Karim Boukraa

Personal information
- Date of birth: 7 March 1973 (age 53)
- Place of birth: Le havre , France
- Height: 1.82 m (6 ft 0 in)
- Position: Striker

Senior career*
- Years: Team / Apps / (Gls)
- 0000–1995: Le Havre
- 1995–1996: Brest
- 1996–1997: Gazélec Ajaccio
- 1997–1998: Angoulême
- 1998–1999: Paris FC
- 1999–2000: Fécamp
- 2000: Greenock Morton / 18 / (1)
- 2000–2002: Ross County / 30 / (2)
- 2003–2004: Rodez

= Karim Boukraa =

French footballer (born 1973)

Karim Boukraa (born 7 March 1973) is a French former professional footballer who played as a striker.

==Career==
On 3 August 2000, Boukraa flew to Scotland to discuss a deal with Greenock Morton. However, four months later, he decided to leave the club and joined Ross County, expressing dissatisfaction with Morton's directors.
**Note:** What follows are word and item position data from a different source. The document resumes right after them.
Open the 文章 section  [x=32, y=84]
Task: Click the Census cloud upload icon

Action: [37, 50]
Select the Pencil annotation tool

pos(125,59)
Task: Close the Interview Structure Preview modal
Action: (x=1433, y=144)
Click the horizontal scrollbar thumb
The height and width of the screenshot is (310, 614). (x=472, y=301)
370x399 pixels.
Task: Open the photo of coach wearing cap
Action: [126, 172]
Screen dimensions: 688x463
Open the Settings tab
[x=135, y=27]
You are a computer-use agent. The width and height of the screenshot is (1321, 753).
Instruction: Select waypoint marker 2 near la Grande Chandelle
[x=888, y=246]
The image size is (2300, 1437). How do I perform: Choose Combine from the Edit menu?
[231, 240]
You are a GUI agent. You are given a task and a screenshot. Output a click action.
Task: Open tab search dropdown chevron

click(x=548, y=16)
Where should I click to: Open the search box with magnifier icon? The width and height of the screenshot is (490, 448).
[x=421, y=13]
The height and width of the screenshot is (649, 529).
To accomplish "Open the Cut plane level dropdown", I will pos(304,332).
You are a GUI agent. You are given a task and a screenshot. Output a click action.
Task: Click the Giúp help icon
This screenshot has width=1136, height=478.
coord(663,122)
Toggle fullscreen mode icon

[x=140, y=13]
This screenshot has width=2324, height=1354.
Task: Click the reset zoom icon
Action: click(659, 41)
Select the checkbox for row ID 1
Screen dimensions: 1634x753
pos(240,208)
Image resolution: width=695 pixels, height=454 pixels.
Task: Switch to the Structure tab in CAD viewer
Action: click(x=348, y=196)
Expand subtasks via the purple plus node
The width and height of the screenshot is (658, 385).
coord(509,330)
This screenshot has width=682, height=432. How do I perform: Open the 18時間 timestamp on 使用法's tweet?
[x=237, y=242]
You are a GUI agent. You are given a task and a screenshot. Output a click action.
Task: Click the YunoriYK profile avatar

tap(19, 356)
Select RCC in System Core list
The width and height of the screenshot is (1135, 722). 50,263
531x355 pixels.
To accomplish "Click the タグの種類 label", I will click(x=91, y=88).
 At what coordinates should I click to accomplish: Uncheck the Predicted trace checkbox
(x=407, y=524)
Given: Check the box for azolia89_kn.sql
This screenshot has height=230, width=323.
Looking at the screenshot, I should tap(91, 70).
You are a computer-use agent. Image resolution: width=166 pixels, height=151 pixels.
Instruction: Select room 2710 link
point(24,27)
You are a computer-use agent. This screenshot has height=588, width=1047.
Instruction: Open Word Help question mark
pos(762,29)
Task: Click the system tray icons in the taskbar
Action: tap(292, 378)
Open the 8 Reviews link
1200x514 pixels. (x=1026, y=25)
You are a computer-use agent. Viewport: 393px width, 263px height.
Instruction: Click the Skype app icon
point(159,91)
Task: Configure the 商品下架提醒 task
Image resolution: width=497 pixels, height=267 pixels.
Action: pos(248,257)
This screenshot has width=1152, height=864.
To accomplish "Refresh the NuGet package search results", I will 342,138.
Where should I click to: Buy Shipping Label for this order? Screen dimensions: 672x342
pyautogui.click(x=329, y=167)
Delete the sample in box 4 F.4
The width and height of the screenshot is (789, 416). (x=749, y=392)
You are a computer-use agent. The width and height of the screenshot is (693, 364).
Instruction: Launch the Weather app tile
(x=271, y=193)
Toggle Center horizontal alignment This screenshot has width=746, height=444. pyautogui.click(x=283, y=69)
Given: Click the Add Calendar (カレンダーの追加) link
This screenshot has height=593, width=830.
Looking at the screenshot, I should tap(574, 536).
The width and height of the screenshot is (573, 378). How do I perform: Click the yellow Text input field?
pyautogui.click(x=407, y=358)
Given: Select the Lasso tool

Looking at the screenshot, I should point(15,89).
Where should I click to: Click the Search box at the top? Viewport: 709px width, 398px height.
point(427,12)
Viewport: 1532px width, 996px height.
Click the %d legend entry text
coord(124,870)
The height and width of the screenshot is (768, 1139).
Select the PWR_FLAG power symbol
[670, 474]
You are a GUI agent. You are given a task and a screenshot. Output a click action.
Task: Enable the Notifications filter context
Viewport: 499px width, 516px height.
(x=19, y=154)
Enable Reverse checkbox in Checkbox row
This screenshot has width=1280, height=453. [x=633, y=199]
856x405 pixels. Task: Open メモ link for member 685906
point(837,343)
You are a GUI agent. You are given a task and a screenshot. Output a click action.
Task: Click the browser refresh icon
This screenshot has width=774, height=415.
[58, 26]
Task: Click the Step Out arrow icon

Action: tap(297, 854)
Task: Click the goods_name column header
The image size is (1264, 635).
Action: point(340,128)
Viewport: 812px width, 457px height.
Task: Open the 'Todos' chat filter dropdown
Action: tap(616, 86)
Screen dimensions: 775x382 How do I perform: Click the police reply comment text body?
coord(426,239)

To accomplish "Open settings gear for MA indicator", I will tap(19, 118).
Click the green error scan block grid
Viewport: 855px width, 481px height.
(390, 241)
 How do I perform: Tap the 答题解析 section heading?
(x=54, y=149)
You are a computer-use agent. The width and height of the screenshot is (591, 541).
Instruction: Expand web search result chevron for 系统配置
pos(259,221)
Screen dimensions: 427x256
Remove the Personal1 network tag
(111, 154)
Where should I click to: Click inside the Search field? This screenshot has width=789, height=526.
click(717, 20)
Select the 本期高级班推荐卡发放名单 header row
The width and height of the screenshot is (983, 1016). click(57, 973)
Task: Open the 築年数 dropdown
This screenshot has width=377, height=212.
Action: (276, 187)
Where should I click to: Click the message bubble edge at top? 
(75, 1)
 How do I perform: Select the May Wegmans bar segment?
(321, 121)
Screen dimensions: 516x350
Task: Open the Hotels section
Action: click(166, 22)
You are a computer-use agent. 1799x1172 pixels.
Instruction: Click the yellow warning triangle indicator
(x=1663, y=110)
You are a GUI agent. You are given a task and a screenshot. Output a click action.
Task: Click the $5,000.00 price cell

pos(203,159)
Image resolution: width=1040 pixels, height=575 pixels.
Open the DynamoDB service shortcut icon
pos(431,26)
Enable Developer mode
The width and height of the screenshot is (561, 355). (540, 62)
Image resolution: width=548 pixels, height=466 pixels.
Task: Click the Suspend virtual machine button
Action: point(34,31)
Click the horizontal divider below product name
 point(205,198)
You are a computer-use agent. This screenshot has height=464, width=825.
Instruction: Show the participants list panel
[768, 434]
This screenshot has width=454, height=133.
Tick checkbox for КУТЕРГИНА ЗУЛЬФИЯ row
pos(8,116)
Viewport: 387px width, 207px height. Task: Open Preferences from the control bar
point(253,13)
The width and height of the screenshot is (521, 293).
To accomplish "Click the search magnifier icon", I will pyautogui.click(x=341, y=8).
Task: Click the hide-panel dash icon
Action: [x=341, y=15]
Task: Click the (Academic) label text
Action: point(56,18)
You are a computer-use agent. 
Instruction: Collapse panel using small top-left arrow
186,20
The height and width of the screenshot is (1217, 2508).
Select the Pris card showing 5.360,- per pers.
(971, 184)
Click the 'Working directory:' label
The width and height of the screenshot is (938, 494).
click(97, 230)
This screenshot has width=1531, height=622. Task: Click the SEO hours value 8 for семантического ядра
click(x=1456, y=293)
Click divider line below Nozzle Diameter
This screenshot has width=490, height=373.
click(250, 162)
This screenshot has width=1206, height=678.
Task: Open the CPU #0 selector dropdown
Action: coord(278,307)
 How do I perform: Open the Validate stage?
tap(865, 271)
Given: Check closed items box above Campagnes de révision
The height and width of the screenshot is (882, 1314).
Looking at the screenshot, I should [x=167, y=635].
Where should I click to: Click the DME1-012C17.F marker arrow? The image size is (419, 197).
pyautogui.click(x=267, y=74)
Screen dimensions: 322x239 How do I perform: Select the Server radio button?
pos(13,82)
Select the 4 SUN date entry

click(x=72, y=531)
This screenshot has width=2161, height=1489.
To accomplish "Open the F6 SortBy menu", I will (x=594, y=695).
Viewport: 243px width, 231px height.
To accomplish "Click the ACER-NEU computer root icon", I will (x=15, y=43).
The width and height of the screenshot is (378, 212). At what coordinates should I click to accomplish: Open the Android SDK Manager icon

On his debut with Ross County, Boukraa assisted in a 2–0 victory over Ayr United. However, he gained recognition for his performance during the 2000–01 Scottish Cup 4th Round match between Ross County and Scottish giants Rangers, despite Ross County losing 3–2.

Earlier, the winger had mentioned that he would not be intimidated by their best players, as he had previous experience in the French Cup with top clubs. Continuing his tenure for the 2001-02 season, Ross County advanced to the 2001–02 Scottish League Cup quarter-finals with 2–1 win over Dundee. However, despite these accomplishments, Boukraa and three others were subsequently released from the club.

Thinking back to his years in Scotland, Boukraa stated, "There, everything is done to put the footballer in the best possible environment".